А в эпилоге романа мы увидим две прекрасные семьи — Наташи и Пьера и Марьи и Николая. Почти все любимые герои Толстого стоят у истоков нового — третьего — поколения. Мы видим мирное течение жизни— прекрасной, полной чистых радостей и созидательных трудов. Но для автора идеальна лишь одна семья — семья Безуховых.

Она абсолютно гармонична. Преодолев все искушения, победив в себе низкие инстинкты, совершив страшные ошибки и искупив их, очищенными от наполеоновской идеи вступают в новую полосу жизни Наташа и Пьер. Каждый из них так сурово осудил себя за совершенные против нравственности и собственной души преступления, как никто не мог бы их осудить. И этот — единственный — путь преодоления заблуждений привел их к истинному свету. В семье Безуховых Пьер— глава, интеллектуальный центр. Духовная опора семьи, ее основа — Наташа. Вся энергия, позволявшая юной Наташе познавать мир, живо интересоваться всеми окружающими, заставлявшая ее петь, танцевать, тянувшая ее к полету, ушла в новое великое дело — семейное созидание. Рождение и воспитание детей, забота о муже для взрослой Наташи есть ее жизнь, единственная и наиважнейшая ее работа. И она целиком отдалась в Наташе — и это делает ее в глазах Толстого прекрасной, совершенной. Вся связь с миром в семье Безуховых осуществляется через Пьера: его напряженная работа на благо России (в тайных обществах будущих декабристов) — важнейший социальный вклад этой семьи. Он возможен лишь постольку, поскольку в центре семьи стоит Наташа, ни на миг не прекращая своего огромного самоотверженного труда, пока не иссякла ее полная самоотдача семье, поддерживаемая великой, одухотворенной любовью всех членов этой семьи. Человеческая равноценность Пьера и Наташи — вот основа гармонии семьи Безуховых. Этого лишена новая семья Ростовых, семья Николая и Марьи.

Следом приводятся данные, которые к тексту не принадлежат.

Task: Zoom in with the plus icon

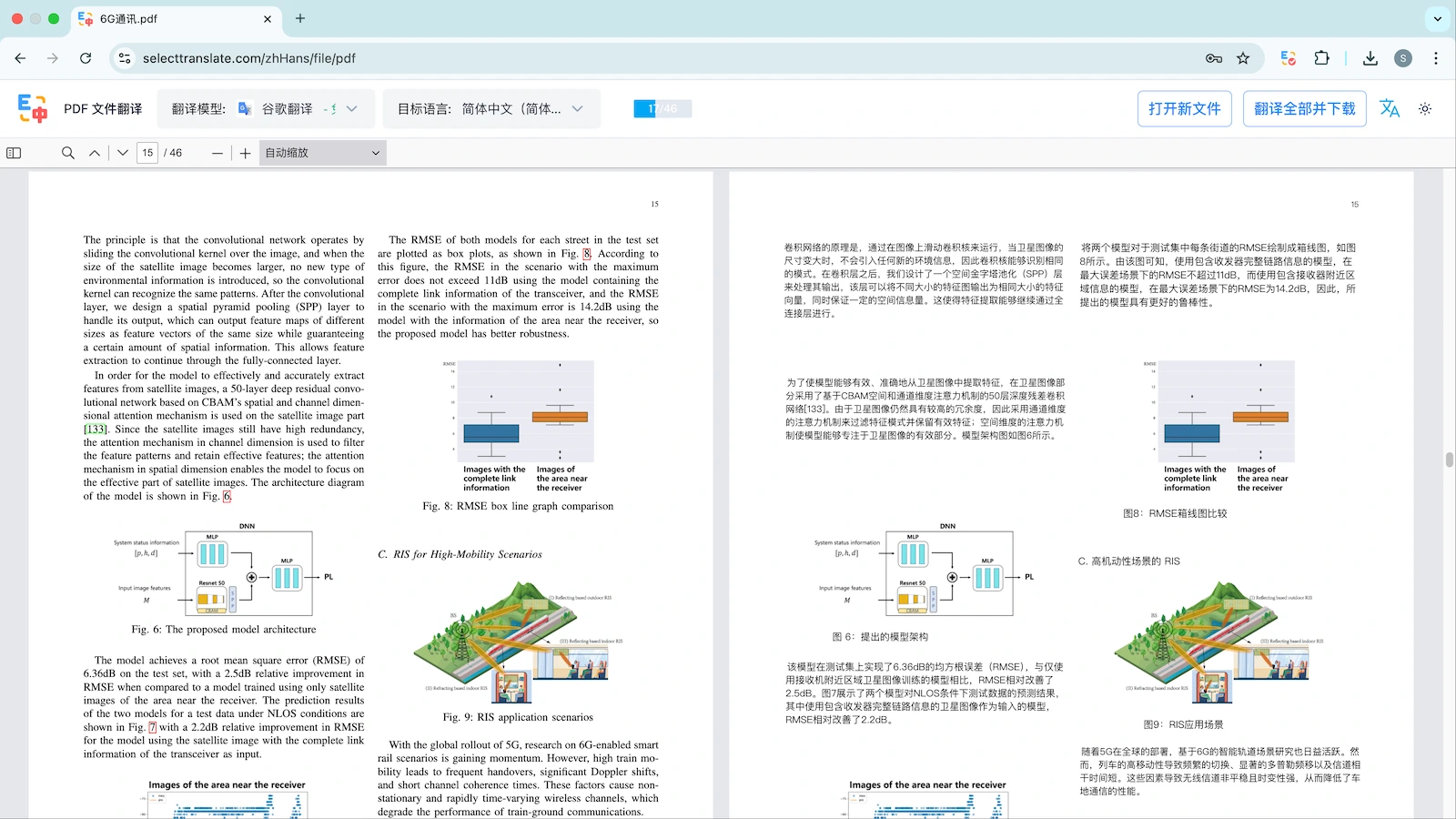Action: point(245,153)
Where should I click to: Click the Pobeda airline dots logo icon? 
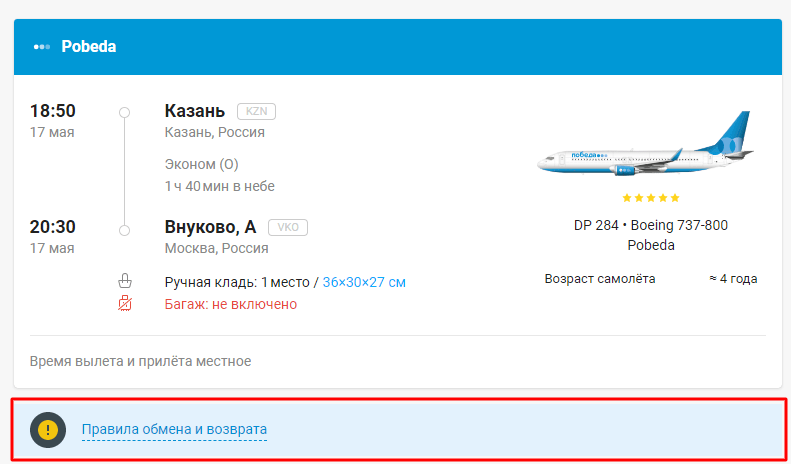coord(41,47)
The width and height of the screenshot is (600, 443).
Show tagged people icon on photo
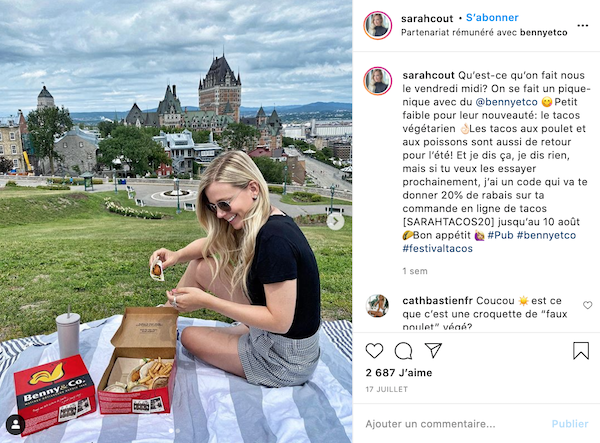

И здесь дело не в том, что графиня Марья умнее своего мужа, хотя это тоже очень важно. Она как личность неизмеримо глубже, чем он. Николай любуется женой, осознавая, что никогда не поймет ее, что некая сфера ее жизни навсегда от него закрыта. А ведь сфера эта важнейшая, и имя ей— духовная жизнь. И никакие прекрасные человеческие качества Николая — ни доброта, ни порядочность, ни скромность, ни трудолюбие—не компенсируют его духовной ущербности, неумения думать и отвечать за свои поступки перед собственной совестью. За Николая Ростова можно быть спокойным, пока окружающий мир стабилен, пока не коснется его дуновение наполеоновской идеи. Но уже в благополучном, счастливом эпилоге мы чувствуем, как подступает новый кризис, сгущается предгрозовая атмосфера. Уже разделяется русское общество на будущих декабристов и на тех, кто окажется по другую сторону баррикад. В романе Толстой не желает судить и анализировать декабризм как явление во всей его совокупности — это тема отдельного исследования. Автор изучает, что привело страну к созданию революционных обществ, по каким признакам разделилась Россия на бунтовщиков и подавляющих восстание. И как из одной семьи Ростовых выйдут будущая жена декабриста Наташа и уже готовый подавлять антиправительственный мятеж Николай.